*REQUIRED WORK:*
Only the images are to be dropped; the records themselves must be repeated exactly.

*WORKING DATA:*
---------------
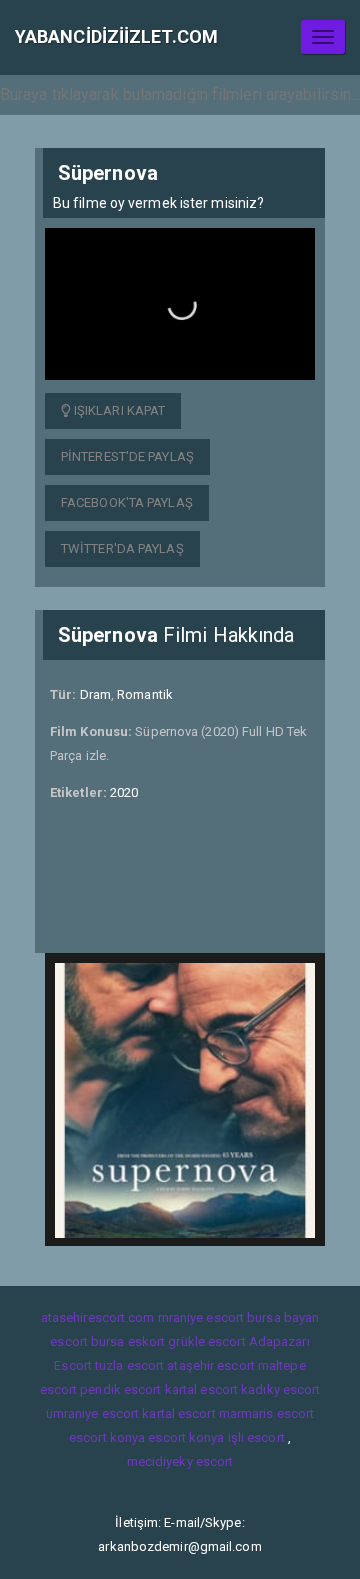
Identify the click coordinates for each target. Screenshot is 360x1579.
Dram (95, 694)
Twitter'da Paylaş (122, 548)
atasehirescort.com (98, 1317)
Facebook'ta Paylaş (127, 502)
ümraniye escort (93, 1413)
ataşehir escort (211, 1365)
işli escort (256, 1437)
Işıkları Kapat (118, 410)
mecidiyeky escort (180, 1461)
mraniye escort (201, 1317)
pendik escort (120, 1389)
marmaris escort (267, 1413)
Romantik (145, 694)
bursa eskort (128, 1341)
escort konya (107, 1437)
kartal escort (201, 1389)
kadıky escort (280, 1389)
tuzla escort (129, 1365)
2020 (124, 792)
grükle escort (206, 1341)
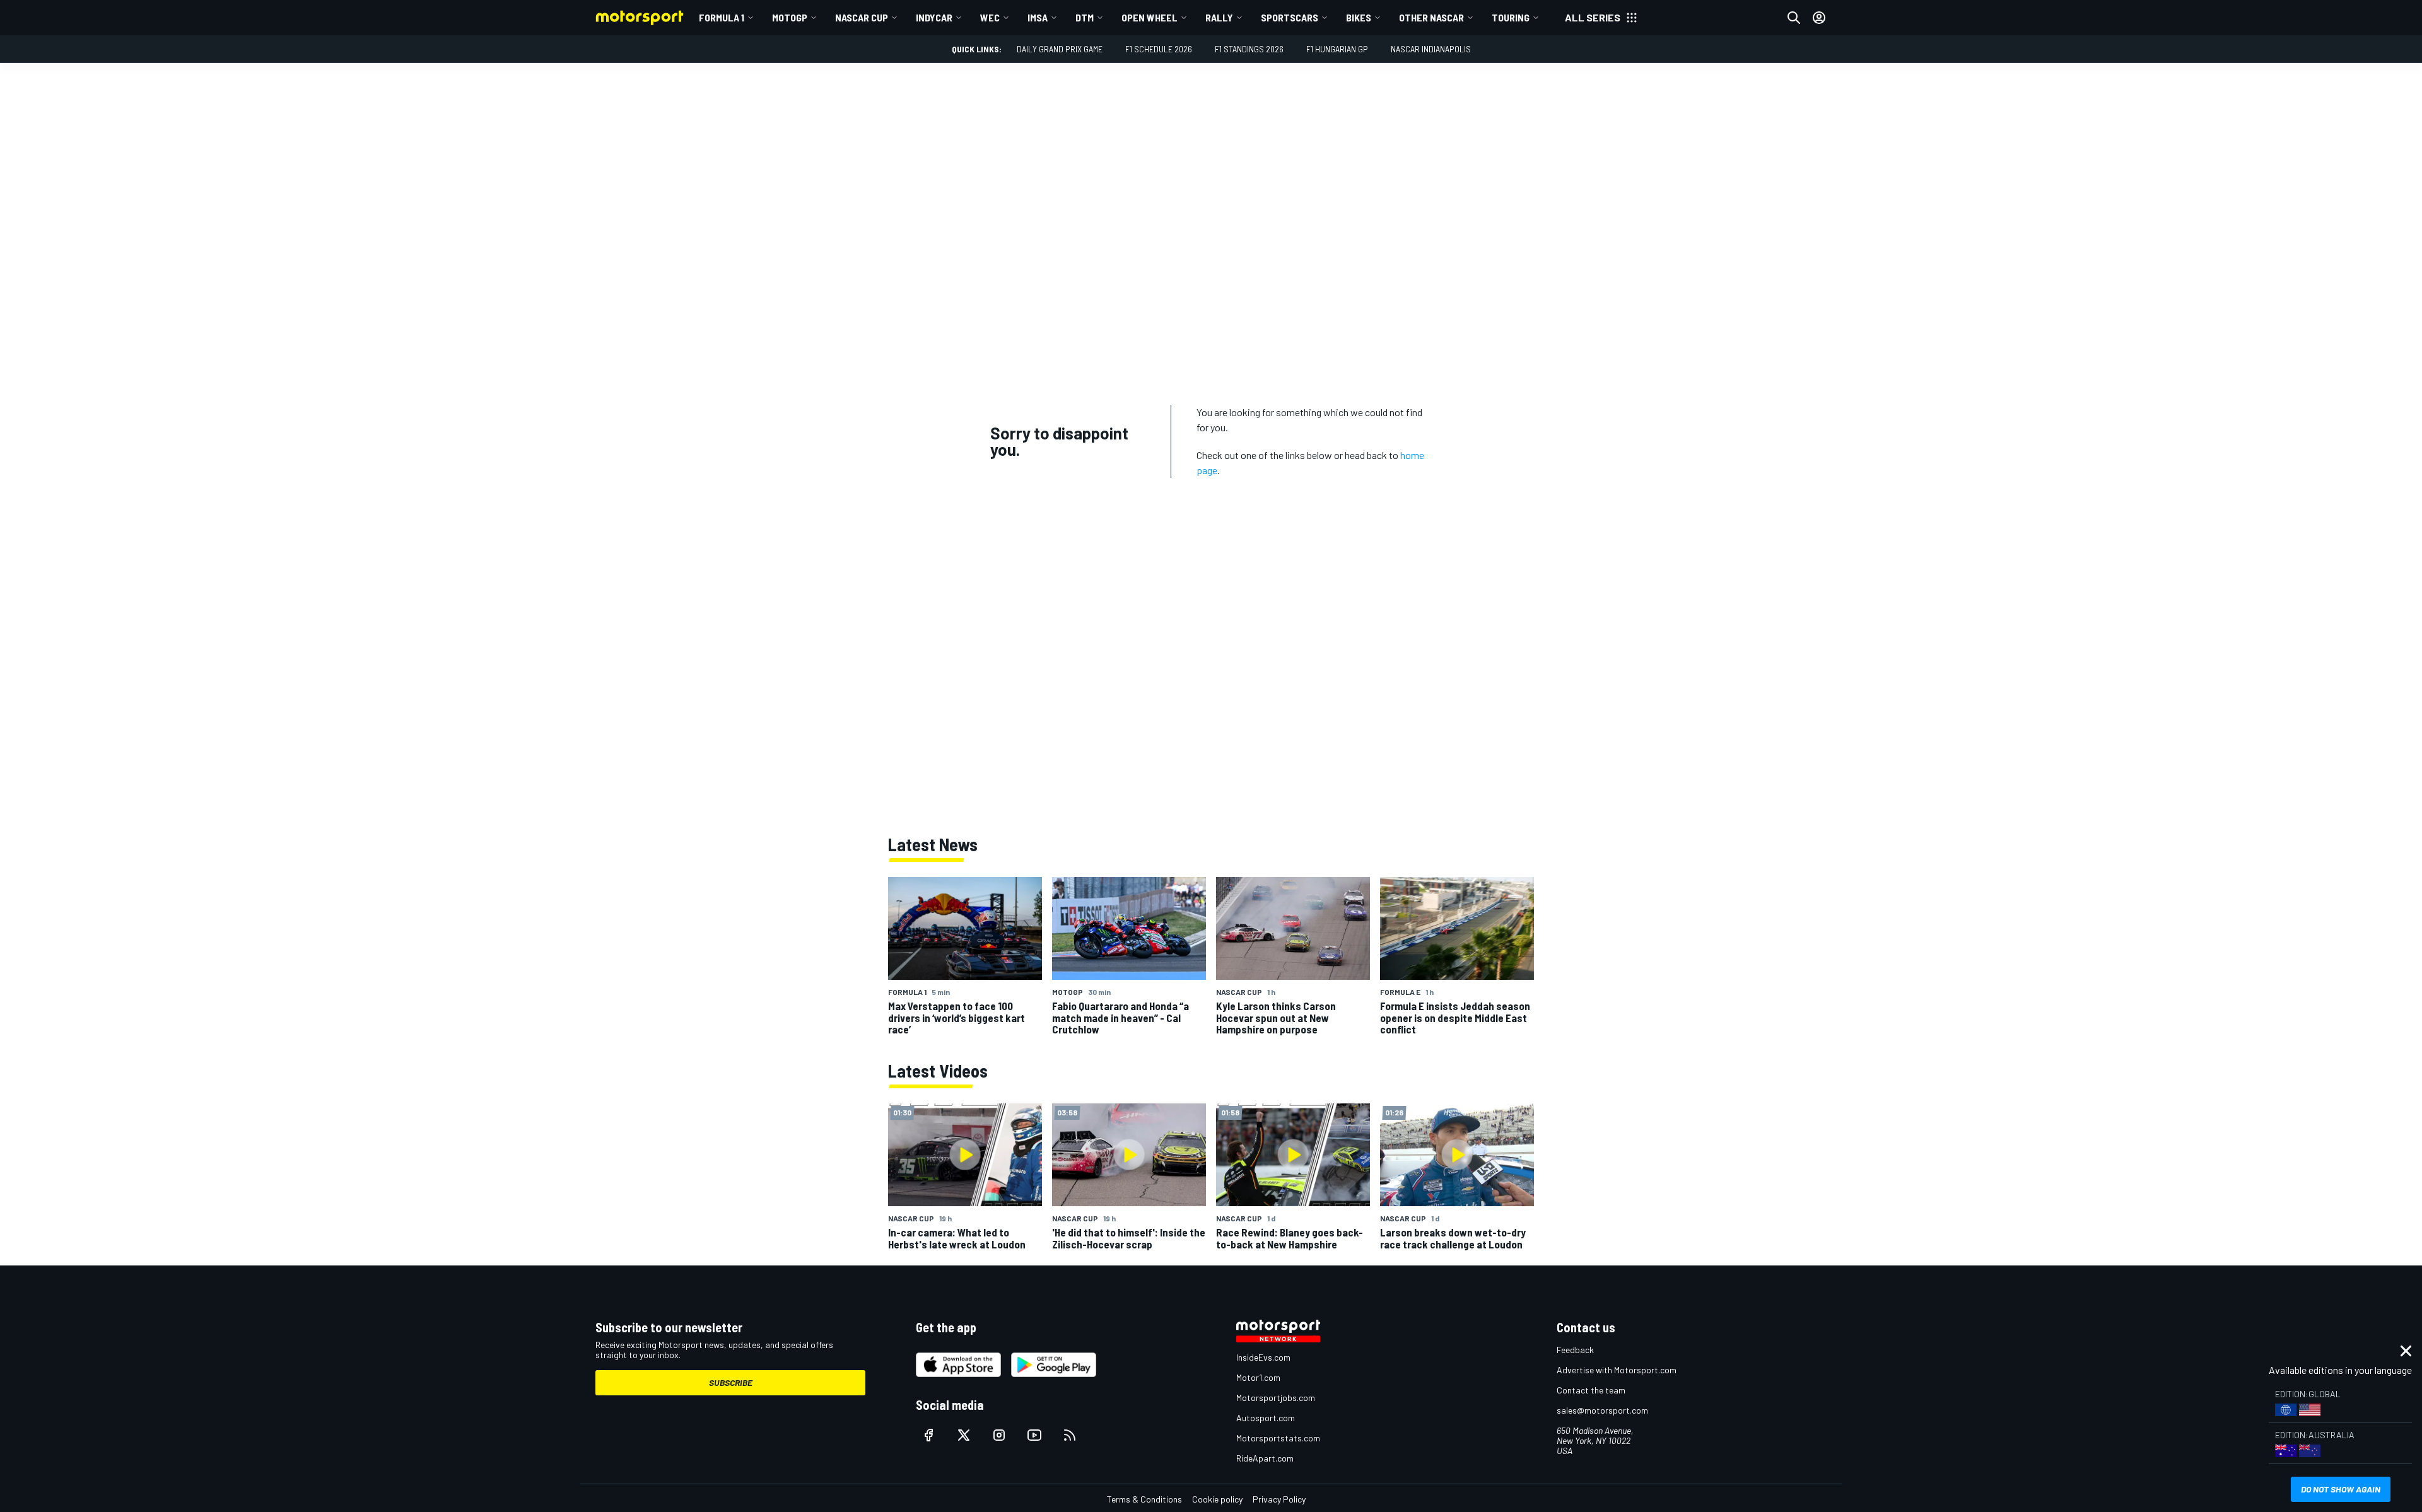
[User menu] (1819, 17)
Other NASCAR (1431, 17)
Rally (1219, 17)
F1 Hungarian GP (1337, 49)
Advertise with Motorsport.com (1616, 1369)
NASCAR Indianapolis (1431, 49)
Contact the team (1591, 1390)
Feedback (1575, 1349)
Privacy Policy (1279, 1499)
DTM (1084, 17)
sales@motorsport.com (1602, 1410)
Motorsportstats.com (1278, 1438)
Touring (1511, 17)
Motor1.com (1258, 1377)
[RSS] (1069, 1435)
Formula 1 (721, 17)
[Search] (1793, 17)
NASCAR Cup (861, 17)
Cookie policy (1217, 1499)
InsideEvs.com (1263, 1357)
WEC (990, 17)
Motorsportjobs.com (1275, 1397)
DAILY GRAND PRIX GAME (1060, 49)
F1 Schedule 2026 (1158, 49)
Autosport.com (1265, 1417)
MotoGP (789, 17)
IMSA (1037, 17)
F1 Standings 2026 (1249, 49)
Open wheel (1149, 17)
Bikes (1358, 17)
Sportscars (1289, 17)
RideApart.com (1265, 1458)
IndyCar (934, 17)
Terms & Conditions (1144, 1499)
---------------
*TASK SOLUTION:*
Identify the click coordinates for each target. Screenshot is 360x1579.
Dram (95, 694)
Twitter'da Paylaş (122, 548)
atasehirescort.com (98, 1317)
Facebook'ta Paylaş (127, 502)
ümraniye escort (93, 1413)
ataşehir escort (211, 1365)
işli escort (256, 1437)
Işıkları Kapat (118, 410)
mecidiyeky escort (180, 1461)
mraniye escort (201, 1317)
pendik escort (120, 1389)
marmaris escort (267, 1413)
Romantik (145, 694)
bursa eskort (128, 1341)
escort konya (107, 1437)
kartal escort (201, 1389)
kadıky escort (280, 1389)
tuzla escort (129, 1365)
2020 (124, 792)
grükle escort (206, 1341)
[User menu] (1819, 17)
Other NASCAR (1431, 17)
Rally (1219, 17)
F1 Hungarian GP (1337, 49)
Advertise with Motorsport.com (1616, 1369)
NASCAR Indianapolis (1431, 49)
Contact the team (1591, 1390)
Feedback (1575, 1349)
Privacy Policy (1279, 1499)
DTM (1084, 17)
sales@motorsport.com (1602, 1410)
Motorsportstats.com (1278, 1438)
Touring (1511, 17)
Motor1.com (1258, 1377)
[RSS] (1069, 1435)
Formula 1 (721, 17)
[Search] (1793, 17)
NASCAR Cup (861, 17)
Cookie policy (1217, 1499)
InsideEvs.com (1263, 1357)
WEC (990, 17)
Motorsportjobs.com (1275, 1397)
DAILY GRAND PRIX GAME (1060, 49)
F1 Schedule 2026 (1158, 49)
Autosport.com (1265, 1417)
MotoGP (789, 17)
IMSA (1037, 17)
F1 Standings 2026 (1249, 49)
Open wheel (1149, 17)
Bikes (1358, 17)
Sportscars (1289, 17)
RideApart.com (1265, 1458)
IndyCar (934, 17)
Terms & Conditions (1144, 1499)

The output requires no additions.